▶ _Given exercise 1_
List each distinct username that appears as a post header in the forum thread about a budget gaming build.
▶ _Given exercise 2_
Carry the forum thread about a budget gaming build forward from its final line.

▶ _Document segment_
++++++++

My list has a hd7850. 3220 is not k. That setup runs circles around an APU.


----------



## drdeathx (Dec 27, 2012)

Crap Daddy said:


> My list has a hd7850. 3220 is not k. That setup runs circles around an APU.



He will be over budget with your build. It does not run circles, I tested both and they trade blows. Multi threaded the Trinity is better than the 3220. I run the 3220 and the A10-5800K at home along with a 3770K and 3930K... LOL. The A10-5800K is better than the 3820K IMO.


----------



## Jetster (Dec 27, 2012)

I really hate to say it but he is probably better off getting a used phenom 2 x4 with a 9650 and a monitor. He should be able to get the whole thing and stay under budget. If he finds the right packaged deal


----------



## Crap Daddy (Dec 27, 2012)

Do you understand he wants to game? Do you know the difference between the integrated GPU on the A10 and a 7850? This is not about CPU syntethic benchmarks, this is about gaming. I have given him the choice to play on high settings just about any game out there for a few bucks more.


----------



## drdeathx (Dec 27, 2012)

Crap Daddy said:


> Do you understand he wants to game? Do you know the difference between the integrated GPU on the A10 and a 7850? This is not about CPU syntethic benchmarks, this is about gaming. I have given him the choice to play on high settings just about any game out there for a few bucks more.



UMMMM, stop it. Your BUILD with the 7850 will put him over budget. Can you read? He also can use a 7850 with Trinity but that WILL PUT HIM OVER BUDGET. sheesh.......


The best bang for the buck is Trinity BTimmy.


----------



## MxPhenom 216 (Dec 27, 2012)

drdeathx said:


> UMMMM, stop it. Your BUILD with the 7850 will put him over budget. Can you read? He also can use a 7850 with Trinity but that WILL PUT HIM OVER BUDGET. sheesh.......
> 
> 
> The best bang for the buck is Trinity BTimmy.



It doesnt put him over budget LMAO. his budget max its $600. Crap Daddy said that his build is around 490. $490 < $600

But thats without a monitor.


----------



## drdeathx (Dec 27, 2012)

with monitor? LOL OK, whatever........ Quit editing pls..


----------



## Jetster (Dec 27, 2012)

++++++++

▶ _Excerpted records_

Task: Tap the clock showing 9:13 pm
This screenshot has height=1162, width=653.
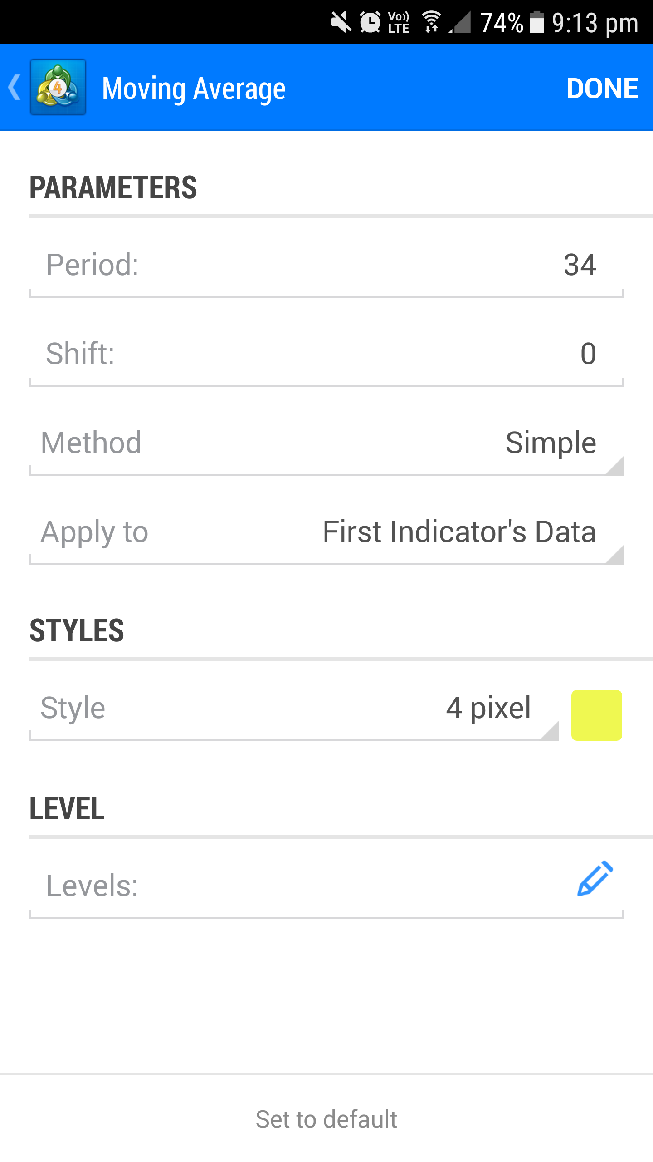Action: [x=595, y=23]
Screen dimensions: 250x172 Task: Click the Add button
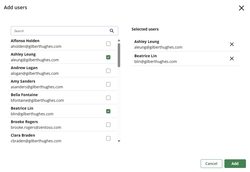pos(235,163)
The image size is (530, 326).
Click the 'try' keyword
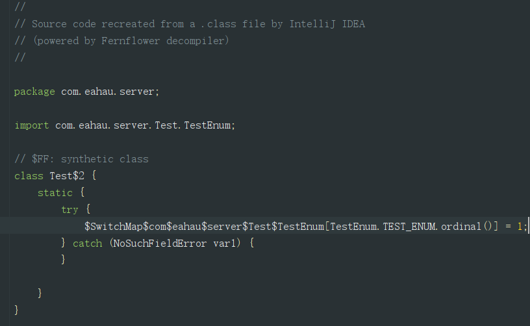[69, 210]
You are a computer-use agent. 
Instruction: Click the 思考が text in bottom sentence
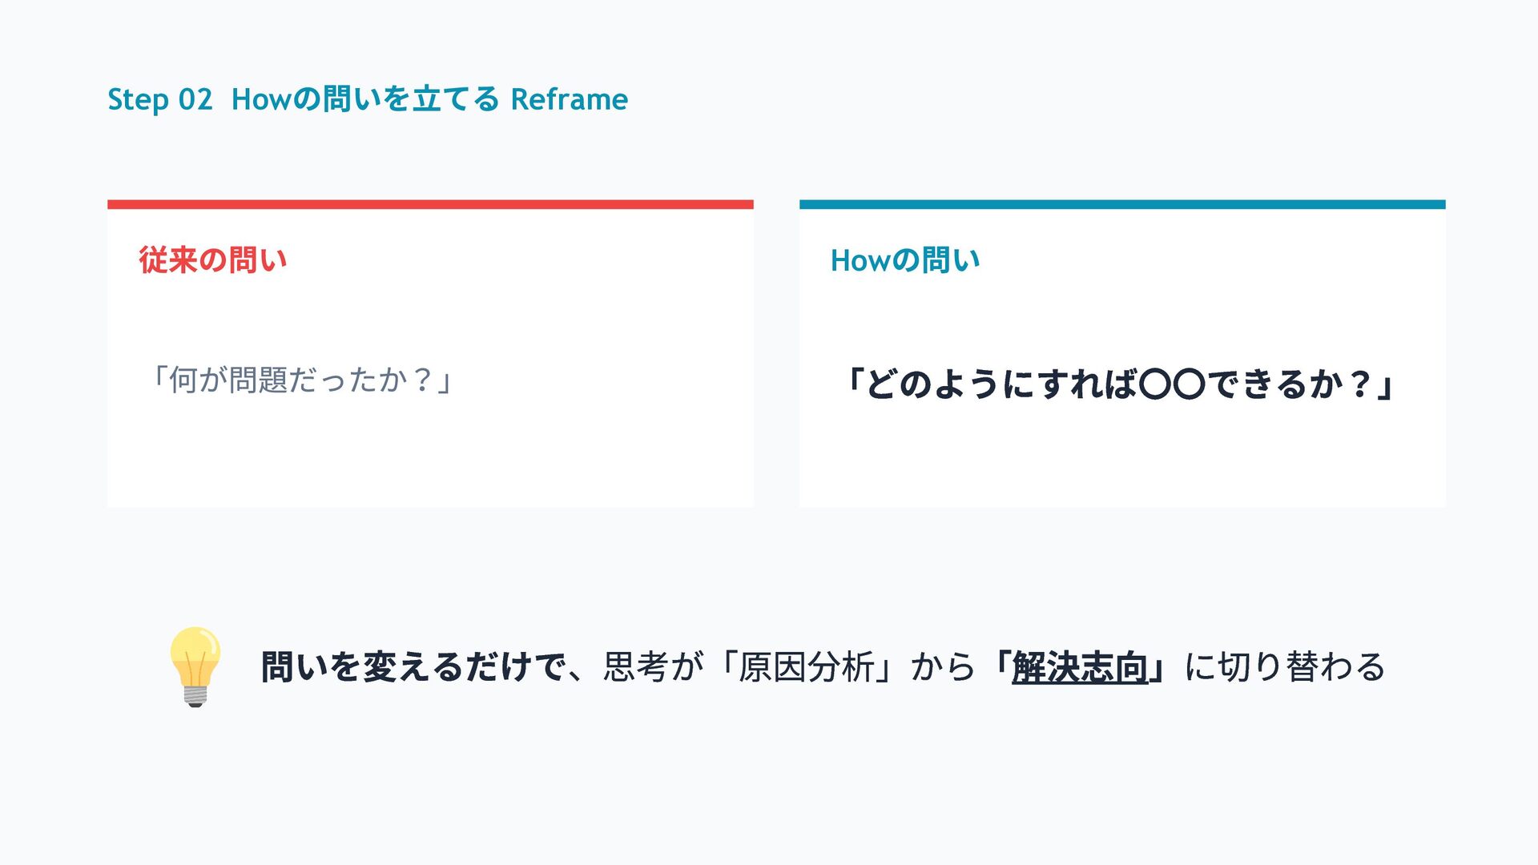click(653, 667)
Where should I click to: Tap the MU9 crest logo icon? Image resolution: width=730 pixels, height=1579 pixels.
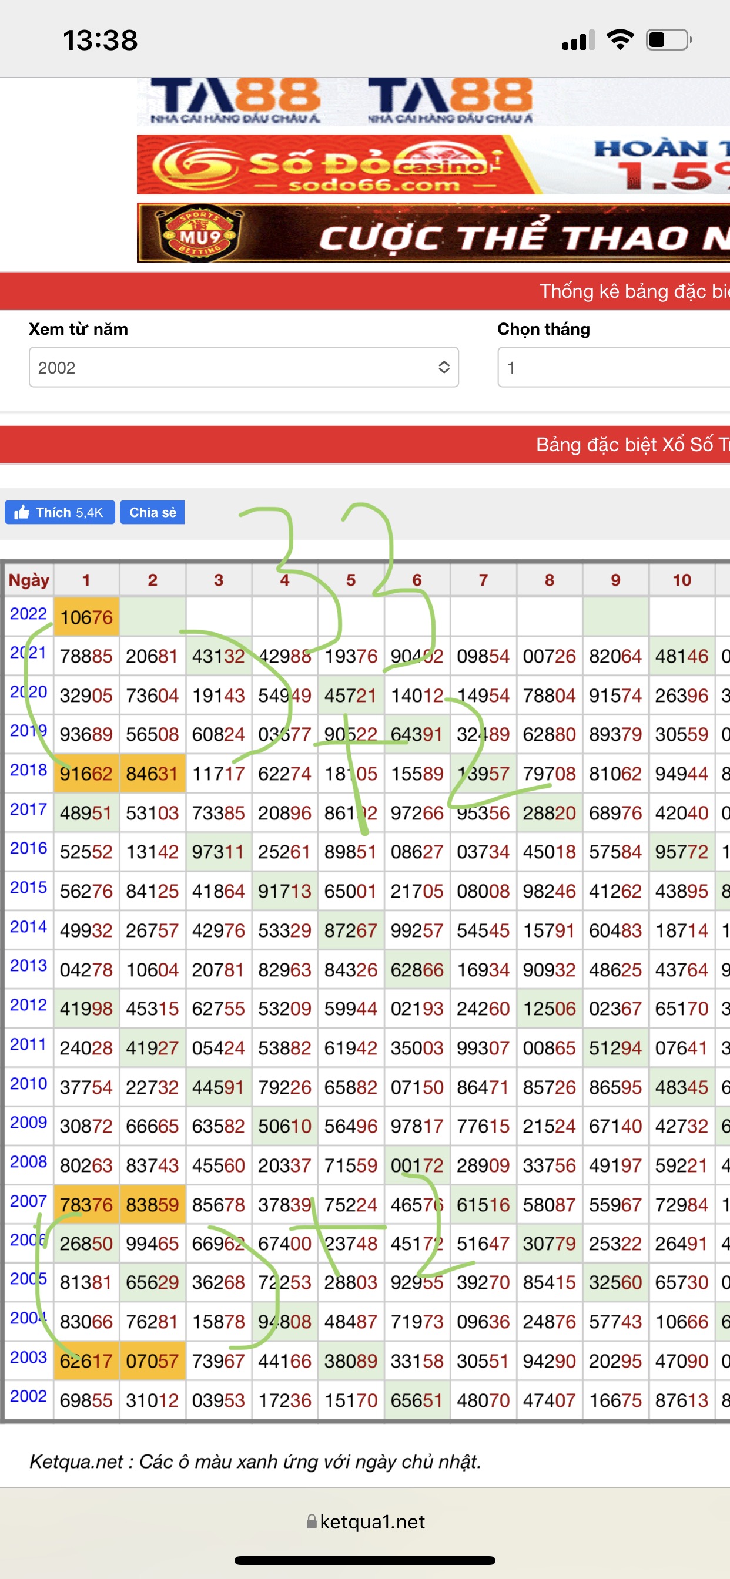(201, 234)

++++++++

▶ _Right answer 1_
drdeathx, Jetster, Crap Daddy, MxPhenom 216

▶ _Right answer 2_
There is no doubt that A10-5800K is the bast bang for the buck. But it wont give him "High end graphics or high framrates"  This is why I suggested used system

And stop bickering. Help the guy


----------



## drdeathx (Dec 27, 2012)

jetster said:


> there is no doubt that a10-5800k is the bast bang for the buck. But it wont give him "high end graphics or high framrates"  this is why i suggested used system



+1. He will not get high settings with new at that price.


----------



## Jack1n (Dec 27, 2012)

Crap Daddy said:


> Intel Core i3-3220 Ivy Bridge 3.3GHz LGA 1155 55W ...
> 
> ASRock H77 Pro4/MVP LGA 1155 Intel H77 HDMI SATA 6...
> 
> ...



Looks like the best option,the only thing i would change is swap that 7850 for one of these:
EVGA 02G-P4-2660-KR GeForce GTX 660 2GB 192-bit GD...


----------



## drdeathx (Dec 27, 2012)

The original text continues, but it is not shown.